A total of 13,367 protein-coding genes were predicted by integrating ab initio, homology-based, and RNA-seq strategies (Table S6, Fig. 4). The average gene length is 6,164 bp, with an average exon length of 2,001 bp, average coding sequence length of 1,524 bp, and average intron length of 4,162 bp (Table 2, Fig. 4). Additionally, 2,346 BUSCOs were identified, with a completeness of 93.47%, 0.52% fragmentation (13 BUSCOs), and 6.02% missing (151 BUSCOs), indicating a high accuracy in gene prediction across the papaya mealybug genome. Non-coding RNAs were found to have an average length of 246 bp, including 32 rRNA, 195 tRNA, 7 miRNA, and 13 snRNA (Table S7). A total of 10 pseudogenes were identified, with a combined length of 16,406 bp and an average length of 1,640.6 bp (Table S7).

Fig. 4
figure 4

The protein-coding genes were predicted by integrating three methods. Venn diagram illustrate protein-coding genes were predicted based on 3 different strategies.

Table 2 The basic information statistics of assembled genome.

Gene function prediction was conducted using various databases, including NR, eggNOG (Evolutionary Genealogy of Genes: Non-supervised Orthologous Groups)42, KEGG (Kyoto Encyclopedia of Genes and Genomes)43, TrEMBL, KOG, SWISS-PROT, and Pfam44. Motifs and domains were identified using InterProScan (version 5.34–73.0)45. In total, 11,719 protein-coding genes in the papaya genome were functionally annotated through alignments with these public databases (NR, eggNOG, GO, KEGG, Swiss-Prot, Pfam, KOG, and TrEMBL) (Table S8).

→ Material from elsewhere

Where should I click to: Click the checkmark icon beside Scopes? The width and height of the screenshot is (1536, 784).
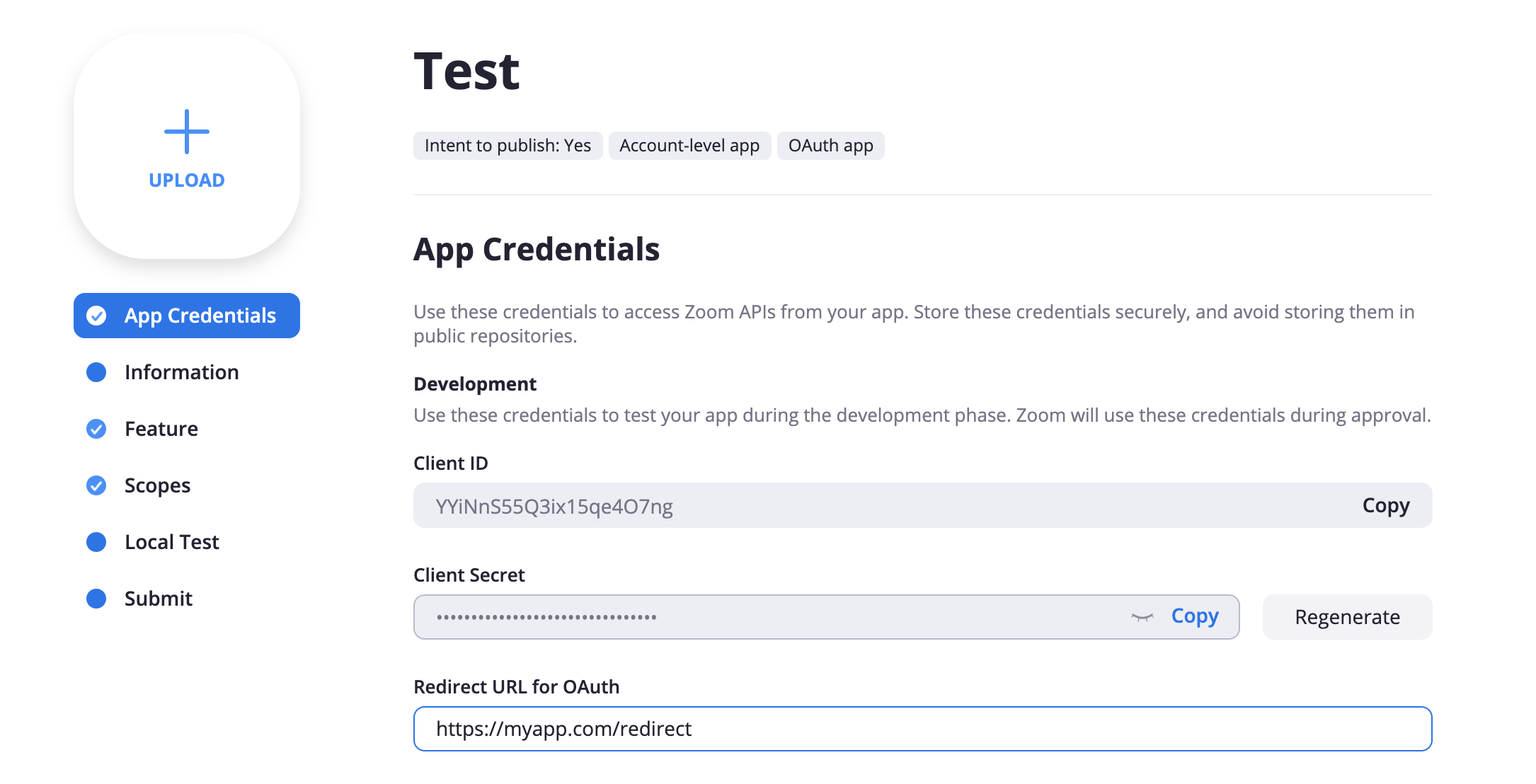pyautogui.click(x=96, y=485)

Additionally, 591 motifs and 19,572 domains were annotated in this study.

Data Records

The PacBio and Hi-C sequencing data that were used for the genome assembly have been deposited in the NCBI Sequence Read Archive with accession number SRR3255413446 and SRR2549786647 under BioProject accession number PRJNA992385. The final chromosome assembly were deposited in the GenBank with accession number JBLZST00000000048. The annotation results of repeated sequences, gene structure and functional prediction were deposited in the Figshare database49.

Technical Validation

DNA quality was evaluated by 0.75% agarose gel electrophoresis, and DNA concentration was quantified using a NanoDrop 2000 spectrophotometer (Thermo Fisher, USA) in combination with a Qubit 3.0 Fluorometer (Invitrogen, USA).

Genome completeness was assessed using CEGMA (v2.5)20 and BUSCO (v4.0)21. The final assembly spanned 213.81 Mb, with 99.56% of sequences anchored to four chromosomes. Assembly continuity metrics revealed contig N50 of 20.2 Mb and scaffold N50 of 48.01 Mb. Benchmarking analyses demonstrated high completeness: BUSCO assessment yielded a score of 95.5%, while CEGMA identified 99.56% core eukaryotic genes, collectively supporting the high-quality annotation of P. marginatus genome.